El chavismo, adicionalmente, ha
ido creando condiciones propicias para una salida que involucre al sector
militar. De acuerdo a la literatura politológica (2), entre los principales
factores que favorecen la intervención deliberada de las FFAA en el conflicto
político interno hay varios presentes en el contexto actual venezolano. Uno de
ellos es, justamente, la debilidad y falta de independencia de instituciones y
poderes públicos, que en otras condiciones podrían jugar un papel moderador en
la crisis, limitando la posibilidad de que la institución militar deba o pueda
cumplir un rol de árbitro. Asimismo, el proyecto ideológico del chavismo de
atribuir a las FFAA la misión de promover el desarrollo nacional y su
intención de involucrarlas en el mantenimiento del orden público no hace más
que acentuar la peligrosa penetración castrense en ámbitos reservados la poder
civil. La existencia de la milicia y el accionar de grupos paramilitares
auspiciados desde el gobierno constituyen, tradicionalmente, otros dos factores
exasperantes para las FF.AA. Ambos suelen ser percibidos por la institución
militar como una fuente de inestabilidad y una amenaza potencial a su
preservación e intereses corporativos. Peligrosas circunstancias que tienden a
cohesionarlas.
No obstante, son la
polarización y la pérdida acentuada de legitimidad los dos factores más
importantes para una intervención militar. Se trate o no de gobiernos
autoritarios. Polarización y enfrentamientos. Movilizaciones de protesta
masivas y recurrentes. Riesgo de caos y anarquía. Todo esto representa, por
razones obvias, un escenario en el que la institución militar se siente
conminada a actuar. A restablecer el orden y la paz.

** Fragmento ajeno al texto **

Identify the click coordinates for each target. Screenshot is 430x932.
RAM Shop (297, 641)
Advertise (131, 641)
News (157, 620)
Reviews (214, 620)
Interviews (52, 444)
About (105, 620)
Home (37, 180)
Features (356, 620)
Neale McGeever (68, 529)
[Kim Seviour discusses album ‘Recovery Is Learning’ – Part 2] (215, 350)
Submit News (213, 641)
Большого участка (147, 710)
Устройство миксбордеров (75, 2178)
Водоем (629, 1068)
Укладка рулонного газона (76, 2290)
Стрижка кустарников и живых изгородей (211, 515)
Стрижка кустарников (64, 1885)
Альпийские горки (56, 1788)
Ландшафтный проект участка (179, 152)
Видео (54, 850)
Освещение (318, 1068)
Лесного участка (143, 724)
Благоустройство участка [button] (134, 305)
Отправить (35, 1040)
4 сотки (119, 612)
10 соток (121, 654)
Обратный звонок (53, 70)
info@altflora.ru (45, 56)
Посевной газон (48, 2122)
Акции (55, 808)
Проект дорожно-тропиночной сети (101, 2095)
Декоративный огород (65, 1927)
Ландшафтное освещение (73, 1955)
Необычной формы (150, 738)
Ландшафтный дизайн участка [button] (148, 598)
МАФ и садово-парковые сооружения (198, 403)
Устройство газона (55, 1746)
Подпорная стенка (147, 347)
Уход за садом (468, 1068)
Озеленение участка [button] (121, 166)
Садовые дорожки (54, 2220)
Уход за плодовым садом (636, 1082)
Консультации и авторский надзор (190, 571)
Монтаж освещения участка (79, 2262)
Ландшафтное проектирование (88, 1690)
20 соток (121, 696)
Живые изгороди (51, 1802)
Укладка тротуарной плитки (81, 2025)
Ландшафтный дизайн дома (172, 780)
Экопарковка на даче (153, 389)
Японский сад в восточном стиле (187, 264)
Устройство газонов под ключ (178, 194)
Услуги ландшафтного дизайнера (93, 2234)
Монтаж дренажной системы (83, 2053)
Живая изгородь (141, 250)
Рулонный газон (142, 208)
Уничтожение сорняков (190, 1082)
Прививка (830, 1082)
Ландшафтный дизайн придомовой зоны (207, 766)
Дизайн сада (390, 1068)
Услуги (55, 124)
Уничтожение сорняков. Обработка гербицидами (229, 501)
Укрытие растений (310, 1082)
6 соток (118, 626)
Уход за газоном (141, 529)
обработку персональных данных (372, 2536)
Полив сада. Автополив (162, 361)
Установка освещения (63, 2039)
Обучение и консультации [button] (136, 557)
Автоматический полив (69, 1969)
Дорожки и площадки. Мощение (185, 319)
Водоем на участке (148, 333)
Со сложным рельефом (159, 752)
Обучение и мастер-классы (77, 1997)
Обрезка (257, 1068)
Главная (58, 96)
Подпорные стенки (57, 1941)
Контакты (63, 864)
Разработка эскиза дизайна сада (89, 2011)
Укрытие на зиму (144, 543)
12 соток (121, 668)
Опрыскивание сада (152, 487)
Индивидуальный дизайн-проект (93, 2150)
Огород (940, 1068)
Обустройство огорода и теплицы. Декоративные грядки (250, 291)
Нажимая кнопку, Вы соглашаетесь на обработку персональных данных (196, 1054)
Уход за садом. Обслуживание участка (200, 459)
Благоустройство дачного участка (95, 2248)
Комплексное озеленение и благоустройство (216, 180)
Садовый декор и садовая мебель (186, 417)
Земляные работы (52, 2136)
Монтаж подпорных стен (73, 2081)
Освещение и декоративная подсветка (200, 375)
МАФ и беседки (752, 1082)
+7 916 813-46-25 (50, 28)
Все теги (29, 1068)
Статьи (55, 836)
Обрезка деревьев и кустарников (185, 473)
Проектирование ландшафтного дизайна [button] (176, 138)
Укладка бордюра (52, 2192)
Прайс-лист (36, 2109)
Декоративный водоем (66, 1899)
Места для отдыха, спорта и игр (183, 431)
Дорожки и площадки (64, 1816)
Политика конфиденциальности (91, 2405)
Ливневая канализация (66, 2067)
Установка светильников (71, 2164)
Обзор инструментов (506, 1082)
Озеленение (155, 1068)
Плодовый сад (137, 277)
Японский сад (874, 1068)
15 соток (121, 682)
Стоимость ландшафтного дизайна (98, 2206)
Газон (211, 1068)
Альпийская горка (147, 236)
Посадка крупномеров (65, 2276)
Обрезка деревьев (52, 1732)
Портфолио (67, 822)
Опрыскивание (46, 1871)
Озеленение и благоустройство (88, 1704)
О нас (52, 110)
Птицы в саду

Lo mismo si debe para ello
desplazar a autoridades a las que juzga incapaces o responsables de la crisis.
Más allá de consideraciones de orden moral, la institución reacciona contra
aquello que considera o percibe como contrario o antitético a su propia
naturaleza y razón de existencia.
Si Venezuela se encamina hacia
una transición y ésta puede producirse en medio de un súbito colapso del
régimen y una fractura del Estado, la oposición necesita obviamente revisar su
estrategia y adoptar una que no sólo contemple la faceta electoral de la lucha
democrática, indispensable pero no suficiente. Se necesita una estrategia que
asuma que el cambio político que está planteado en el país no representa el
traspaso de poder entre dos gobiernos dentro de un mismo sistema. Eso requiere
llamar las cosas por su nombre y diseñar un discurso y una política, sin
complejos, hacia las FF.AA. Hay que dejar de ignorarlas.